Wednesday, April 7, 2010

Small i.

A recent purchase of an Apple shuffle gave me a good insight into what Apple does well, besides cool technology.

My first impression as I walk into the Apple istore is always, why are these people doing their emails on the laptops spread across half a dozen tables? Surely everyone has a PC nowadays or certainly access to a local internet cafĂ©. Still they come to play on the machines. Smart really, if all this random use doesn’t break them, then they pass another test.

So I float up the funky plastic staircase to another row of tables lined with more technology than NASA would have required, putting a man on the moon. It’s funky, it’s nerdy, it’s engrossing, engaging and most of all it’s cool, because Steve Jobs says so. Who wouldn’t believe a man who has changed our technology habits and behaviours so dramatically?

So here it gets interesting, as I decide to make a purchase. I catch the i (get it) of the nearest iperson who hang around in iposses or igangs. These ipeople are proud to be nerds (nirds) because they have the power. They speak magical language and carry Star Trek hand phazers that do everything an old cash register used to and more.

My iperson rushes off to get my shuffle while I wait amongst the worshippers of cool. A quick flick of my credit card and I’m ready to walk out with my purchase but not before he types in my email details to send me a receipt online, because he can and I asked for it, because that’s really cool technology. Why wouldn’t you want to work here with all that power at your fingertips?
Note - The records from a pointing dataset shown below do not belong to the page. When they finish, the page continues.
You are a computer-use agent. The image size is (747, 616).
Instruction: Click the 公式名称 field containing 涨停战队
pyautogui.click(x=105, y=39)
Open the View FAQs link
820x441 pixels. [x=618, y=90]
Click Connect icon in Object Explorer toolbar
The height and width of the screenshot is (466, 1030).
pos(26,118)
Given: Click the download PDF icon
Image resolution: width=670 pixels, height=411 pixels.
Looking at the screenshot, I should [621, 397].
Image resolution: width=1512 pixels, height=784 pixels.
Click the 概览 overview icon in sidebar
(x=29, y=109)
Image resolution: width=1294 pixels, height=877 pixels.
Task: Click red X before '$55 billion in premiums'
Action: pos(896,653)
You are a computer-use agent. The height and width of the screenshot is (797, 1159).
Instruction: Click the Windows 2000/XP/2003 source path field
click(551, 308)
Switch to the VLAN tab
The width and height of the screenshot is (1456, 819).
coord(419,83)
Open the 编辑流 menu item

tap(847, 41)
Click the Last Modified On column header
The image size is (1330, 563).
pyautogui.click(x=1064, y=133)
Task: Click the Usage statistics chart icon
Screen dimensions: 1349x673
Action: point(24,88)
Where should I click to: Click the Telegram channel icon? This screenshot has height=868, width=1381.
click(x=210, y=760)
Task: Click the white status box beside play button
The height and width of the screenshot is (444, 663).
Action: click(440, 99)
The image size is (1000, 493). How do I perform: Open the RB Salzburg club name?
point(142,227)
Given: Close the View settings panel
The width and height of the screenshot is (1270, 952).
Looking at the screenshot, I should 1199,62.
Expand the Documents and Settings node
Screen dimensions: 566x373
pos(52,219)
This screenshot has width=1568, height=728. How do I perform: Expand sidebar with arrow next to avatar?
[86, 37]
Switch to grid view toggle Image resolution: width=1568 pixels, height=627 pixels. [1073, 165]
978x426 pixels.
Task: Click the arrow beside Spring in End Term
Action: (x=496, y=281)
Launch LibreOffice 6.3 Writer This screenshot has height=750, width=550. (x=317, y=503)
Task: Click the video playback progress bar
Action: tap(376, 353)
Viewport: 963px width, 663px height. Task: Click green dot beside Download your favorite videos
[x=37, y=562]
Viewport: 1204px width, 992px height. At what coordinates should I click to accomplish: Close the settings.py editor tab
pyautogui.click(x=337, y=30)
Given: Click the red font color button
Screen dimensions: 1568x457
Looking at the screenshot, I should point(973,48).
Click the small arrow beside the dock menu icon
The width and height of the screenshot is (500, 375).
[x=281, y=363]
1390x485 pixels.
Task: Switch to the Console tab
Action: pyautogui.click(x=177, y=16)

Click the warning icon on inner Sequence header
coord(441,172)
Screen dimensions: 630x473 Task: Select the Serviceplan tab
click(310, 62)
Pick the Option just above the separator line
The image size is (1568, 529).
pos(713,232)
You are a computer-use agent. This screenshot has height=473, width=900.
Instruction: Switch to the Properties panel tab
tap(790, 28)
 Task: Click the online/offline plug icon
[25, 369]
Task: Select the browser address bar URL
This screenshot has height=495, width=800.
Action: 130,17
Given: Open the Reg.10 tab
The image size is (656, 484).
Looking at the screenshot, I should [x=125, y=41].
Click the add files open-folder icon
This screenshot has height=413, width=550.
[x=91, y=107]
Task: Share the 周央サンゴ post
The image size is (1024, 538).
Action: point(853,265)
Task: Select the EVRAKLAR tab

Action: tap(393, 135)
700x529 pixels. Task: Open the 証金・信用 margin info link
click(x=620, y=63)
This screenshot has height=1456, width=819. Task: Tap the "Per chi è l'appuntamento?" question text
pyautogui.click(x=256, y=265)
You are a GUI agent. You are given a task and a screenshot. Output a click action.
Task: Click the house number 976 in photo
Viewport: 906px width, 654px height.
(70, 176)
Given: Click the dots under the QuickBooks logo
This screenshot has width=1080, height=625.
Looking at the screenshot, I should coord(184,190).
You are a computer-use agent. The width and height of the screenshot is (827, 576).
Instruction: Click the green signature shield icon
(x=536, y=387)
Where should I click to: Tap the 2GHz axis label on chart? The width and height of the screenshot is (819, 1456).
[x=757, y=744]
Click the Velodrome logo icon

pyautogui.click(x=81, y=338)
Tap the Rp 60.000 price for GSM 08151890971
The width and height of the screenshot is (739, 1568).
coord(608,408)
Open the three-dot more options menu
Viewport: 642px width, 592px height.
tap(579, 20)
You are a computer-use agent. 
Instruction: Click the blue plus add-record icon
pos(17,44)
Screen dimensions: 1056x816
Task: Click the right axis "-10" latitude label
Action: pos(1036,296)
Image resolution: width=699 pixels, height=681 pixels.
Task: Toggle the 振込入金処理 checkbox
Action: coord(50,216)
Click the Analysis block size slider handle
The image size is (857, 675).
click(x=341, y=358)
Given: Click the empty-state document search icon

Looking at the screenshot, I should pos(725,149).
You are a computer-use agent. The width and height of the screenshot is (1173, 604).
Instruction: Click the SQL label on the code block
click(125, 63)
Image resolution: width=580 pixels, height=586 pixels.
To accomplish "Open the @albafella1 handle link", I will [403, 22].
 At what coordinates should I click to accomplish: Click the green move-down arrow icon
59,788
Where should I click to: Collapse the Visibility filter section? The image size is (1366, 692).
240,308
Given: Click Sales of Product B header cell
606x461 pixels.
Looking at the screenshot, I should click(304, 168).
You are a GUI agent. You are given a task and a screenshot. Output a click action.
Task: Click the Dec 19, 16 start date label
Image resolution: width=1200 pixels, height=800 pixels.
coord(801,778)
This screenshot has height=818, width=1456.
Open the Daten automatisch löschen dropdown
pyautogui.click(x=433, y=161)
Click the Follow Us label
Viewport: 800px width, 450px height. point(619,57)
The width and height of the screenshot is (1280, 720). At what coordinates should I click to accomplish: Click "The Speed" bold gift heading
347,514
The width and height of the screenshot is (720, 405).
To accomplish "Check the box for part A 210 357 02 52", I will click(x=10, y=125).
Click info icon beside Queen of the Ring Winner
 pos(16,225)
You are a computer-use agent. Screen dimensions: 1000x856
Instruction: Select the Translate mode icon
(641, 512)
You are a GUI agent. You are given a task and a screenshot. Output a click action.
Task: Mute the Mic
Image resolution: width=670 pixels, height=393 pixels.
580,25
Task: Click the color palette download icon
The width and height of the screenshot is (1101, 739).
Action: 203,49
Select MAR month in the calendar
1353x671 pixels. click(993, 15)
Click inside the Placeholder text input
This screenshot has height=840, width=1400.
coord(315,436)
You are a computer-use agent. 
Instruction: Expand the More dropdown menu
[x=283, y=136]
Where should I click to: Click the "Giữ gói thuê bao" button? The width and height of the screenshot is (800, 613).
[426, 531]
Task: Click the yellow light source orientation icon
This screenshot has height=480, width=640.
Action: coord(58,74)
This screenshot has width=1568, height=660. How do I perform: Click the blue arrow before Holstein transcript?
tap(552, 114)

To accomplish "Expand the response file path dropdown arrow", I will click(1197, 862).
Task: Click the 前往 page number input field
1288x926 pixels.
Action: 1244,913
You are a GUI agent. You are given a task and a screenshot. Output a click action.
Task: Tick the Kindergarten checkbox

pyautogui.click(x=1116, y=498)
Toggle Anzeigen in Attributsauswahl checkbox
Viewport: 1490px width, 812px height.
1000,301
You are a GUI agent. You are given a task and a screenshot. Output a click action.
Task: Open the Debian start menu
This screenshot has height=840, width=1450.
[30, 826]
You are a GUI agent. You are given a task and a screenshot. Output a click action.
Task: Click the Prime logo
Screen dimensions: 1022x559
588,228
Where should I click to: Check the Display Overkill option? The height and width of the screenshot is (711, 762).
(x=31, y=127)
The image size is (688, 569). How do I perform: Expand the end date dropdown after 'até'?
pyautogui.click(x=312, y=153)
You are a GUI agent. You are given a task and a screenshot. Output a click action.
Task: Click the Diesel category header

The price of Apple products has a parity across many resellers so I could just as easily buy my shuffle down the road at the local Harvey Norman but it’s so much cooler and more fun to buy it direct from the istore and chat with the ipeople. Almost sounds cultish.

Yet the fact remains they have hit on a winning service mentality across their staff, who no doubt brag at dinner parties about where they work.

Looks easy enough and technology is certainly not the exclusive property of Apple, so why aren’t more companies playing in that great service, I want to walk into that store and talk with the staff field?

Couldn’t you be that itravel person? Couldn’t you make the experience of buying travel so easy and so cool that you become the itravelshop? What’s it going to take? You have the technology to make it easy and you can certainly use hundreds of new applications to bring an element of cool into the equation.

You just need to become isavvy and use your itelligence and ixperience (it just goes on and on). The more interesting and engaging you make your services, the more likely you are to attract that next generation of travelers.

I typed this on my iPhone, cool huh?